Com impressionante vividez, reconheci, na voz que escutava, a minha própria voz. Contudo, esforcei-me por me manter absorto no plano que tinha traçado e levantei-me. Mas não dei um passo. Tolheu-me uma vertigem de carrossel e tombei. No chão, fitei os seus olhos implorativamente. Ele, talvez compadecido do meu desespero, atalhou o diálogo.
– Temos de conversar. – disse-me, com um ar grave.
Emudeci. Embora a interrogação “quem és tu?” quisesse sair, as minhas cordas vocais adquiriram uma dureza ebúrnea e a minha boca apenas verteu um angustioso silêncio.
– O mais importante não é saberes quem eu sou, mas sim quem és tu. E tu és um sonho. Meu, naturalmente.
“Um sonho? Mas... e os fenómenos que compreendo? O universo que me cerca? As minhas sensações? Tudo isto é falso?”, pensei eu, ainda em absoluto mutismo.
– Não, um sonho não é falso. Tem vida própria. E, se queres saber o que te está a acontecer neste momento, eu digo-to. Apareci inesperadamente para te confrontar com a morte. Cessarás em breve, quando eu acordar.
A cada palavra que ouvia, o meu terror crescia exponencialmente. Assustava-me o não precisar de articular uma palavra para obter respostas às minhas interrogações. Cheguei a crer no que me era dito por mim (ele?!). Ainda assim, uma réstia de instinto de auto-conservação impelia-me a negá-lo (negar-me??!!!). Consegui, por fim, balbuciar algumas trémulas palavras:
– E qual a prova de que não és tu um sonho meu?
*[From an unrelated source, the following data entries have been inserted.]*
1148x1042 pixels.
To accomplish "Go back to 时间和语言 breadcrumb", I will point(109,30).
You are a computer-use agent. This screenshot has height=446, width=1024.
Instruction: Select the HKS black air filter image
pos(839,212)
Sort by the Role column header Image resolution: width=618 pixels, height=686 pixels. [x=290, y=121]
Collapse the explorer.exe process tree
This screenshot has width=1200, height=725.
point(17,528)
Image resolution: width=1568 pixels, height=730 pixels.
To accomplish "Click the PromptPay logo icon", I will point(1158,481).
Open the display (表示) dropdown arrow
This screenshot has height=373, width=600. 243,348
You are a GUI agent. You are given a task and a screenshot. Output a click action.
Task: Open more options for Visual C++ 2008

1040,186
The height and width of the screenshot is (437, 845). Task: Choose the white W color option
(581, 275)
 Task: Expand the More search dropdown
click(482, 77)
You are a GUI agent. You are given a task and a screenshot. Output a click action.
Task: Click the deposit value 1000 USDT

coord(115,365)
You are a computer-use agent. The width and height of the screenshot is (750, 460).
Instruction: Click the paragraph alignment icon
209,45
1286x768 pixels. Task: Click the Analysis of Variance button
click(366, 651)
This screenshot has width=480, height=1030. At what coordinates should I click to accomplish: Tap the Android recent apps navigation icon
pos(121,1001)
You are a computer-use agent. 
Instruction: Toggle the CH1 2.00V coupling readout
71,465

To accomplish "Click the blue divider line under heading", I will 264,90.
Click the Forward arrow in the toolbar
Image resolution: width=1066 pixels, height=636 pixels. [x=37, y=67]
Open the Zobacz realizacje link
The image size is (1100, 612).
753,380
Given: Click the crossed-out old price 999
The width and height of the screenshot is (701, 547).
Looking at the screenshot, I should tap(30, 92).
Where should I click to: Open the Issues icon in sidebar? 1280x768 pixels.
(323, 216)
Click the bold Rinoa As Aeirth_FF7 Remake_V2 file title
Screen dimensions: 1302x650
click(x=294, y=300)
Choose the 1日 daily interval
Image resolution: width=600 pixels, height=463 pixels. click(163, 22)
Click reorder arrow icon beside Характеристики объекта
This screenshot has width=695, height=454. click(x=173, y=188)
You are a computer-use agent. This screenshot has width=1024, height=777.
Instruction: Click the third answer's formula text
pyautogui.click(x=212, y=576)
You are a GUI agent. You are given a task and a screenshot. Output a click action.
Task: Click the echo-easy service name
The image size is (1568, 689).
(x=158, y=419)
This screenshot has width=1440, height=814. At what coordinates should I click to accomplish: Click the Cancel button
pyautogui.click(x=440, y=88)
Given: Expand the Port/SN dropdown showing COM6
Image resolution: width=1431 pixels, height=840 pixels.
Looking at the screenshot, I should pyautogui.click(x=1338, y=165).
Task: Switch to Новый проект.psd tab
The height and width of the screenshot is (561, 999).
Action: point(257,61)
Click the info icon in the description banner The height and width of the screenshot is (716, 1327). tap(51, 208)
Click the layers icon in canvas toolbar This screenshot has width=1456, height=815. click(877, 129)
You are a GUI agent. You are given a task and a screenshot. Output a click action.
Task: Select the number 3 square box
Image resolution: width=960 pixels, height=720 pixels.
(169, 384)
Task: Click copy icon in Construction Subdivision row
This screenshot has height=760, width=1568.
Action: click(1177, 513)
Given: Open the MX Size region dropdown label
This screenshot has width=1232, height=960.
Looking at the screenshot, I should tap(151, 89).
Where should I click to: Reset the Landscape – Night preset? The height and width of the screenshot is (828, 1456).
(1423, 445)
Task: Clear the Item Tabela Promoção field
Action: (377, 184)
– Prova provada nenhuma obterás, nem eu ta darei. Mas argumentarei que é evidente o meu ascendente sobre ti, não o contrário. Eu não adivinho os teus pensamentos. Sei-os. Sou a sua raiz. Todavia, tu desconheces os meus.
Fiquei em estado letárgico com a aparente irrefutabilidade daquelas palavras. As horas passaram. Caiu uma bátega gelada. A ténue claridade do crepúsculo sumiu-se por completo na noite. O afiado gume eólico lacerou-me os lábios e feriu-me a carne. Nenhum de nós se moveu. De súbito, o meu espírito formulou um contraditório, que a minha voz reproduziu:
– A tua última sentença é inexorável, mas apenas relativamente a mim. É inegável a subjugação da minha vontade à tua. Nada me garante, porém, que não és o sonho doutrem e que eu não sou, por isso, um sonho dentro dum sonho. Por conseguinte, nada me garante que tu, enquanto sonho, não tenhas mais do que um aparente e limitado controlo sobre mim.
“Admitindo esta possibilidade, quem sabe se, talvez por seres menos interessante, não serás primeiramente suprimido do sonho desse outrem, e não fique senão eu para alcançar o objectivo do prossecutor?
Fugaz como um relâmpago, aquele ente esvaneceu-se. Voltei a casa e preparei um banho que me serenasse. Em vão. Durante dias, dormi mal ou não dormi. Depois, procurei ajuda psiquiátrica, sem lograr relatar uma única palavra deste testemunho. Estive internado no hospício vinte dias, fortemente sedado. E desejava, mais do que tudo, que este escrito tivesse em mim um perene efeito catártico.